Seulement, le manque d’engagement clair en matière d’écologie impacte d’ores et déjà la croissance. L’Inde voit aujourd’hui 80% de sa demande énergétique intérieure satisfaite par des importations, ce qui en 2010 représentait 6% de son PIB. Ces importations d’énergies fossiles, notamment le pétrole, peuvent déstabiliser l’économie intérieure et surtout nuisent à l’indépendance d’une des premières puissances économiques mondiales. Or, la décarbonisation, en parallèle du développement d’énergies renouvelables et d’une gestion plus efficace, pourrait permettre de diviser par trois le poids de ces importations, passant à moins de 2% du PIB en 2050. Devant construire l’essentiel des infrastructures nécessaires, pour équiper ses foyers, une telle initiative permettrait l’investissement dans les changements de technologies, l’instauration de standards d’efficacité sur les industries intensives…
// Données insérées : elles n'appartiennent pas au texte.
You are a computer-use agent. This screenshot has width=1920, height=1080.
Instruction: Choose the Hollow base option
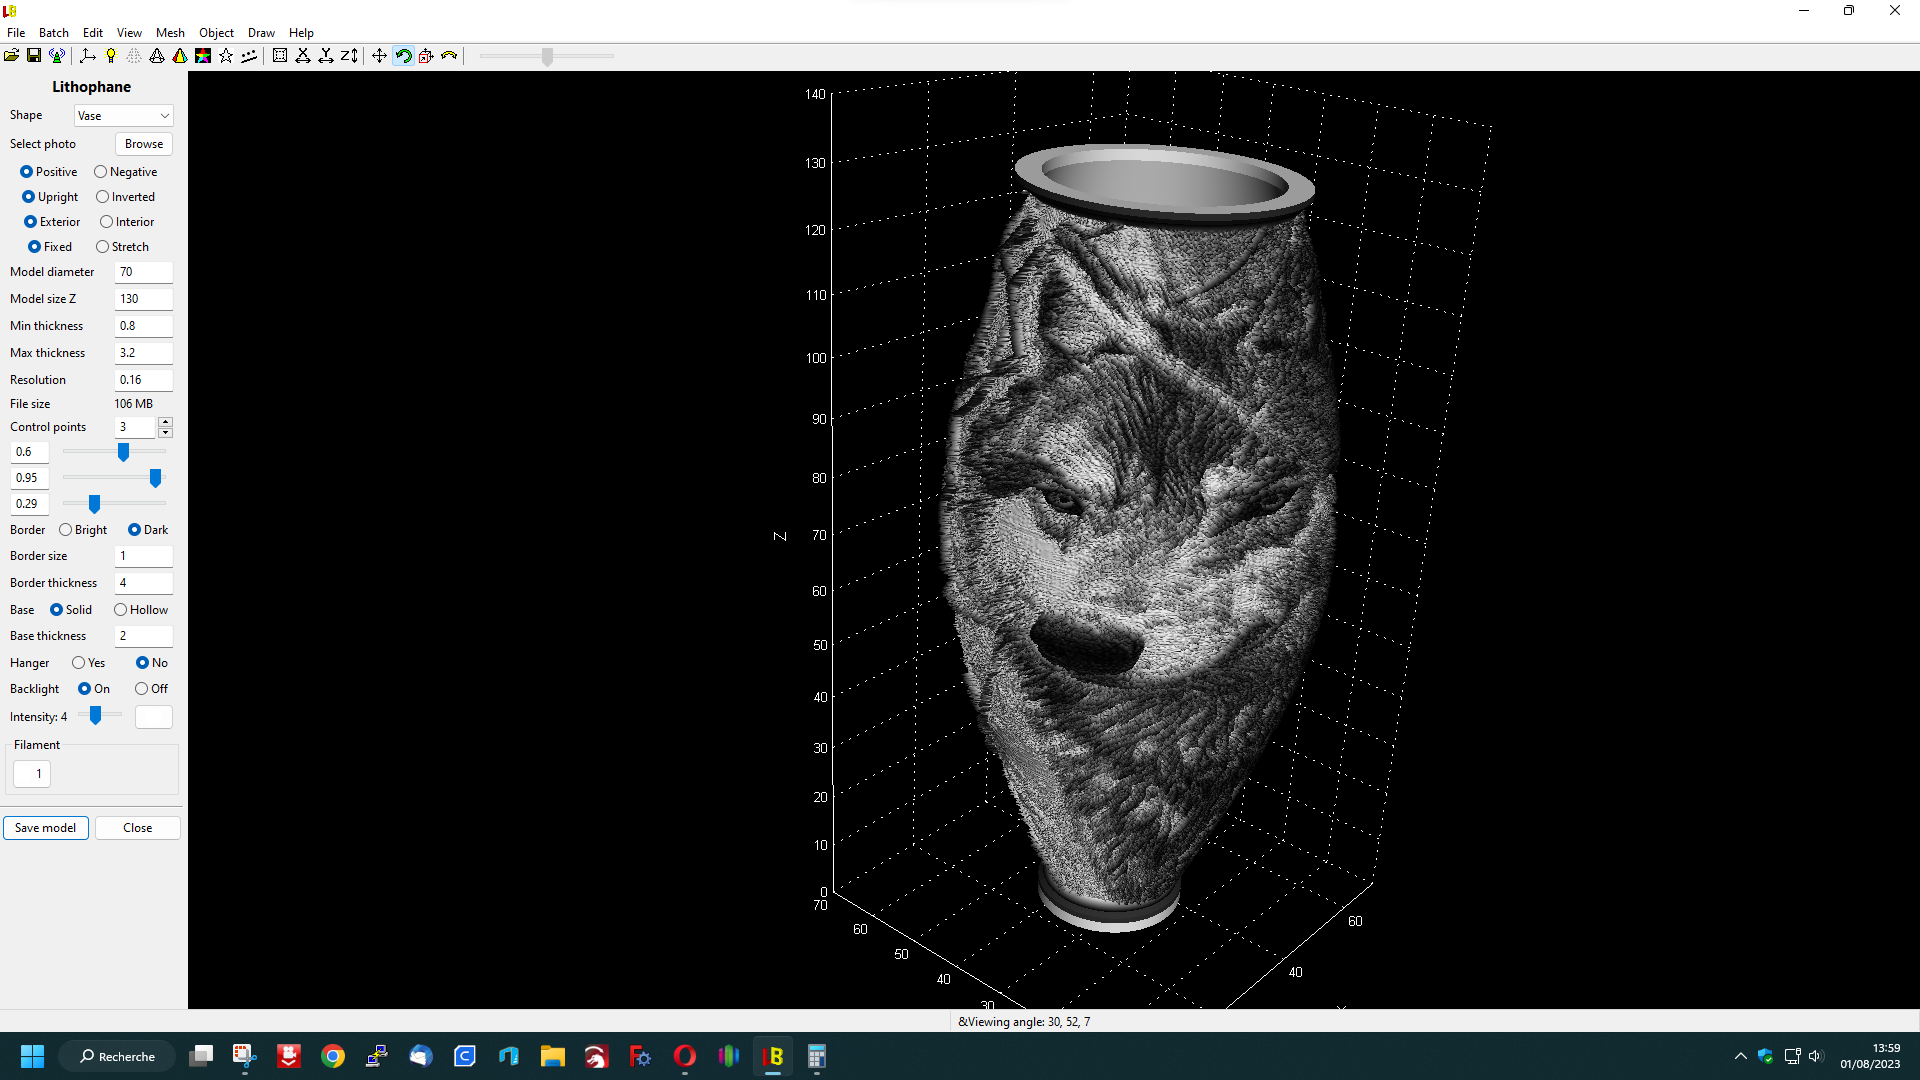pyautogui.click(x=121, y=610)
La décarbonisation permet d’allier croissance économique et développement durable, et elle n’est pas la seule. Des politiques de réorientation du développement urbain sont également possibles, et permettraient l’émergence de villes petites et moyennes : réduisant les émissions, décongestionnant les trafics routiers, elles offriraient des services plus accessibles et moins coûteux. Il s’agit moins de changer les infrastructures en place que de réorienter le développement pour les années à venir – mais cela supposerait une véritable volonté du gouvernement, qui préfère aujourd’hui renvoyer à la responsabilité des pays plus développés.
Au sein de la communauté internationale, un dialogue de sourds
En janvier 2015, Barack Obama, en visite officielle en Inde, rappelait : «Même si des pays comme les Etats-Unis réduisent leurs émissions, si les nations en croissance comme l’Inde – avec des besoins énergétiques en forte augmentation – ne se tournent pas vers des énergies propres, nous n’avons aucune chance contre le changement climatique.» Le même argument lui a été renvoyé par Modi des mois plus tard : le réchauffement climatique résulte de la demande des pays riches, dont le « consumérisme est à la racine du réchauffement climatique ». Dialogue de sourds ? Delhi pose ses conditions. Dans sa contribution publiée le 2 octobre, l’Inde annonce qu’elle ne déploiera les énergies renouvelables que si les pays plus développées favorisent un transfert de technologies à bas coût.
Cette réticence n’est pas à prendre à la légère : l’Inde n’avait pas hésité à rejeter le Protocole de Kyoto (déjà, l’enjeu des émissions de gaz à effet de serre…), et aux côtés du « Groupe des 77 », comprenant Chine et Brésil, avait fait valoir un besoin vital de se développer – renvoyant les pays occidentaux, premiers pollueurs, à la responsabilité de gérer eux-mêmes les conséquences de leur développement.
Au final, on verra à Paris dans les prochaines semaines, lors de la COP21, si l’Inde prend le train de l’histoire et ne bloque pas des engagements audacieux et contraignants de la communauté internationale.